第254球「二つのベクトル」(2006.9.13)

 「勝負」と「娯楽性」は同等のレベルで、同等に追求されるべきものである、と俺は思っている。そりゃぁ、その時々によってそのバランスは微妙にずれてくることもあるのだが、根底に流れる考えは不変、と言ってよい。それが草野球の大きな魅力ではなかろうか。

 一番望ましいのは、「勝負」することが、最大の愉しみである、と考えること。痺れるような試合の中で、ベストなプレーをすること。そのための努力を惜しまないこと。しかし、それだけではないはずだ。もう一つは野球すること自体を「楽しむ」こと。結果そのものを必要以上に引きずらないこと。

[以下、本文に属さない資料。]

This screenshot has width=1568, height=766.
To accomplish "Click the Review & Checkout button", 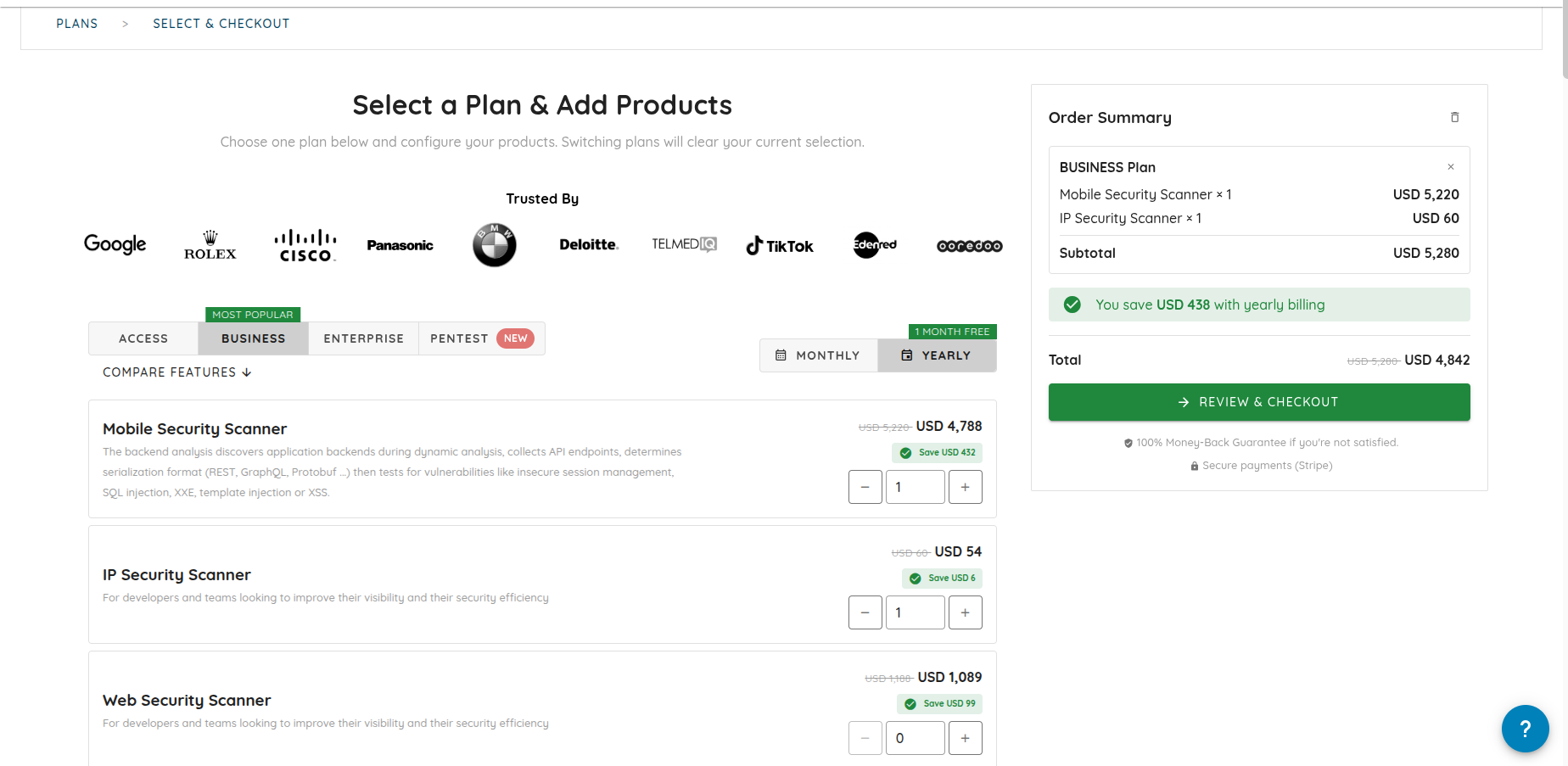I will point(1258,402).
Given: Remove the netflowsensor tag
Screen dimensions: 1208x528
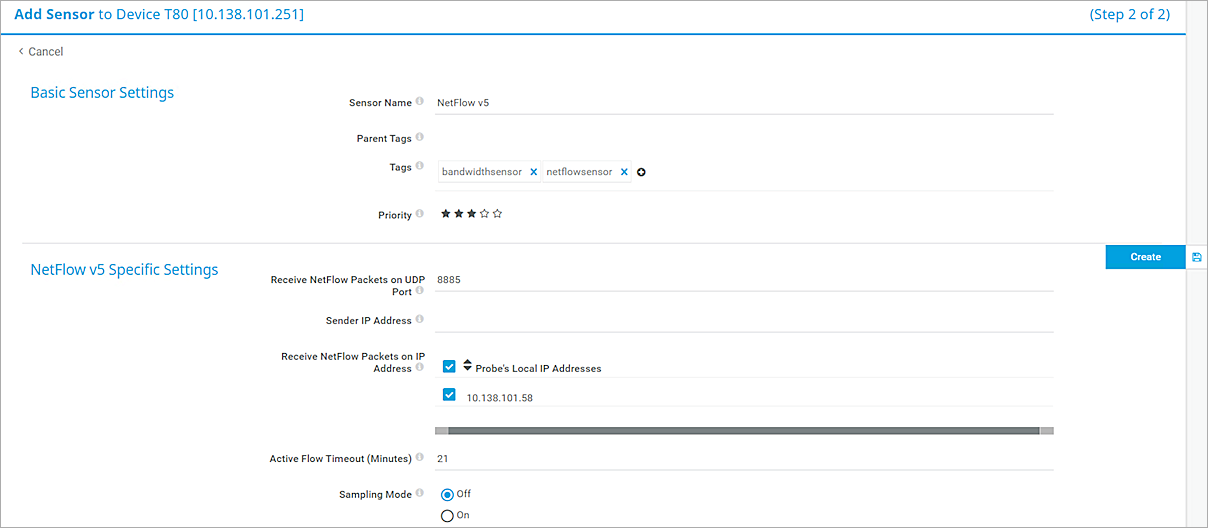Looking at the screenshot, I should point(624,172).
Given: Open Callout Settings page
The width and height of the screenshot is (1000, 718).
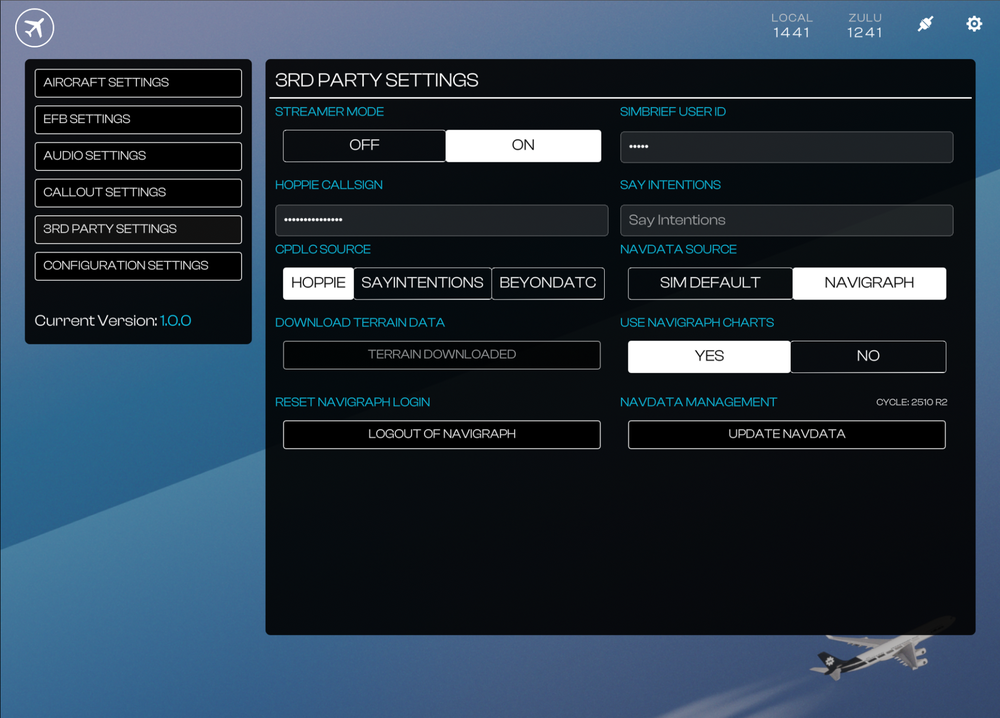Looking at the screenshot, I should point(138,192).
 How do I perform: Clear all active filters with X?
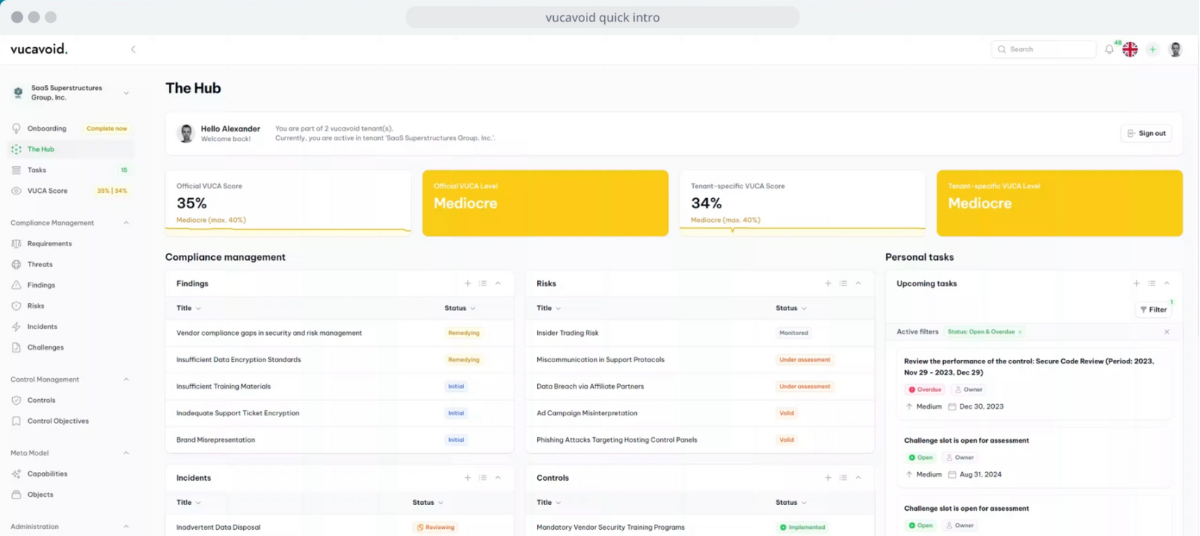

そういう精神的な余裕もどこかに必要なのだろう。この二つのベクトルバランスが保ててこそ、「また参加したいな」「また頑張りたいな」という気持ちが生まれてくるのではなかろうか。

 このベクトルバランスを保つのは非常に難しい。やじろべえのように、振り子のように右に左に揺れながら、チームというのは動いている。まさにチームは生き物だ。だから必ずしもいい試合ばかりできるわけではない。いい活動ばかりできるわけでもない。またその逆も然り。その積み重ねが今のチームを作っている。

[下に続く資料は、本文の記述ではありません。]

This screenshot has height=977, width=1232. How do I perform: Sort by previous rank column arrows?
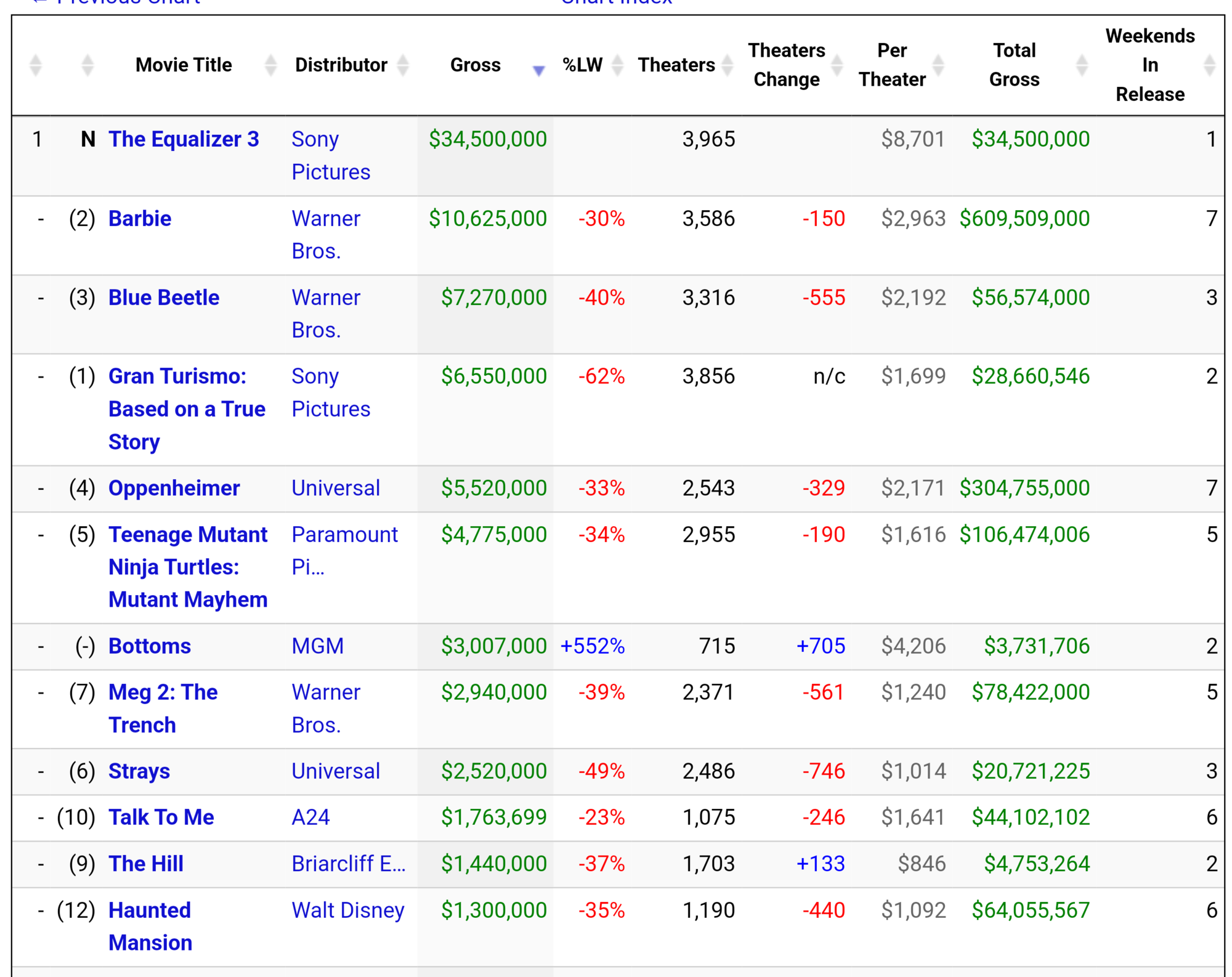click(x=87, y=65)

 ただ、間違ってはいけないのは「楽しむ」は「ラク」をするのではない、ということ。肉体的にも精神的にも「ラク」はしてはいけない。我々のベクトルバランスに「ラク」の文字は存在しないのだ。あくまで「たのしむ」ということ。似ているようで、明確に違うのだ。

 楽しむために、自らを鼓舞し、衰えつつある体にムチ打って、その積み重ねで勝負する。楽しく、激しく野球をする。何と楽しいことだろう。何と素晴らしいことだろう。このベクトルバランスは今後も追求するよ。